My name is Nicole Queen, I grew up in coastal Louisiana until I was about 8 years old. I then moved with my family to a small town south of Dallas Texas. My family attended a fundamental baptist church which built a strong foundation of religion inside of me.
My parents were not very religious, they considered themeselves free thinkers, they believe in God but like most American people they don’t really live their lives for God. My grand parents were more religious and instilled in me a strong religious foundation.
Later I became an event photographer in Dallas and most of my work was at night clubs. My job was very similar to that of a paparazzi, taking pictures of celebrities, athletes, and other famous people while they attend parties.
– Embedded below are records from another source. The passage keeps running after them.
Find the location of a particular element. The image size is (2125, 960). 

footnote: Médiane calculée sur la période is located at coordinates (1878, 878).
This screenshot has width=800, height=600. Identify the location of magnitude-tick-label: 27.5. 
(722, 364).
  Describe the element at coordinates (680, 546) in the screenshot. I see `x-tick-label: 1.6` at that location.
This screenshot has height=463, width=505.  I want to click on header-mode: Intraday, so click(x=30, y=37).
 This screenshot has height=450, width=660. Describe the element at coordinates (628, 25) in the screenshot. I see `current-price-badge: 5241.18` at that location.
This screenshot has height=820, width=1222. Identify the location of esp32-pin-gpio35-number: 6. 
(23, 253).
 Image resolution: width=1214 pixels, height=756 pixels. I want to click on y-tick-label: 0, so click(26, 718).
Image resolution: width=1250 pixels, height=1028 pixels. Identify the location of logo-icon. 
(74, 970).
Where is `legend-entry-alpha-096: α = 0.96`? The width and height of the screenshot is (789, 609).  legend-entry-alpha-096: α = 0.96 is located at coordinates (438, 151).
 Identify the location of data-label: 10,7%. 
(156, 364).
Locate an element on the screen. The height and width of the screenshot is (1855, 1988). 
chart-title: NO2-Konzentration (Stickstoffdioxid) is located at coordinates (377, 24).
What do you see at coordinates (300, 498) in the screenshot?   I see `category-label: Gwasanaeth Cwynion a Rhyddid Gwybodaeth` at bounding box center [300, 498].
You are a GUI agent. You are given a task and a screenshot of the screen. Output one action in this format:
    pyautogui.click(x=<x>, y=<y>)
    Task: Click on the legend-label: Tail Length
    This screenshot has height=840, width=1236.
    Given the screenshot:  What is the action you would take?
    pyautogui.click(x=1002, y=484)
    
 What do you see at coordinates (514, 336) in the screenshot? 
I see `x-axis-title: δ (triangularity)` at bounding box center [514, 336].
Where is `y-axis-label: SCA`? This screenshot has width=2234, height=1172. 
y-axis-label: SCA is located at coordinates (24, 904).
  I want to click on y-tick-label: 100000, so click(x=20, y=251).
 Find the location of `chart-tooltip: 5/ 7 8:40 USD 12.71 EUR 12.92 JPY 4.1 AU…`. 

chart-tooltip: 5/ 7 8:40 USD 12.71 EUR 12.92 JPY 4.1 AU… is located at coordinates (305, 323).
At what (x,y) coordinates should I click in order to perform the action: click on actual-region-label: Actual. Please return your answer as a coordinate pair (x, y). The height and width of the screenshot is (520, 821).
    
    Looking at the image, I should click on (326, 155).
It was a really crazy life style, having to be at parties, doing everything at night time and sleeping most of the day. Not a peaceful lifestyle at all.
I felt a lot of emptiness living this kind of life, being surrounded by people who are greedy. I was always looking for peace, looking for a purpose, people were always telling me that I had an awesome life but I realized that I was surrounded by people who don’t care about anything important, they don’t even know what’s going on outside of their bubble.
During those years working as an event photographer I was always feeling an urge for God inside of me. I remember how I was always trying to figure out what I was looking for. I had nightmares where I am searching for something that I can’t find. I did know some Muslim people who were not very religious, I was exposed to Islam a little bit from friends who didn’t drink, friends that were a bit different, I would ask them how come you don’t want to go here or there, and they would asnwer that they don’t hang out at such places because they are Muslim.
One night after a photo shoot, I met my future husband Hassan while visiting some friends. He was going through a time of soul searching similar to mine. He was born a Muslim but was not practicing his religion as should. When we met we related to each other’s struggles. Hassan was talking to me about Islam and suggested that I take classes to learn about the religion. I started noticing that the Mulsim people that I was meeting have discipline and purpose in their lifes. They stand out amongst everyone else as “you are all drinking, you are all partying and dressing this way, but not us”. When I started learning about Islam I got addicted to it. I would stay up all night watching Youtube videos about Islam especially those of Yusuf Estes.
The more she learned about the foundation of Islam the more she felt it was exactly what she needed. I needed something strong to tell me you have to stop living this crazy life if you want to have more purpose. When I started converting to Islam, it was a long transition, it seemed like a rollercoaster at the time, it seemed like everything was happening all at once, it felt like a big blur. Now looking back I see that I made a good transition and took steps. One step was I needed to know the foundations, the pillars, the basic belief system andmake sure it was something I can believe in.
In April 2007, I finally decided to embrace Islam and took my Shahada. My life has been transformed since then, I wear the Hijab now and I’m a member of the Muslim American Society. Islam and Christianity are so close that for me coming to Islam was like ‘home away from home’. These days me and my husband Hasan we live busy lifes working in the heart of Dallas.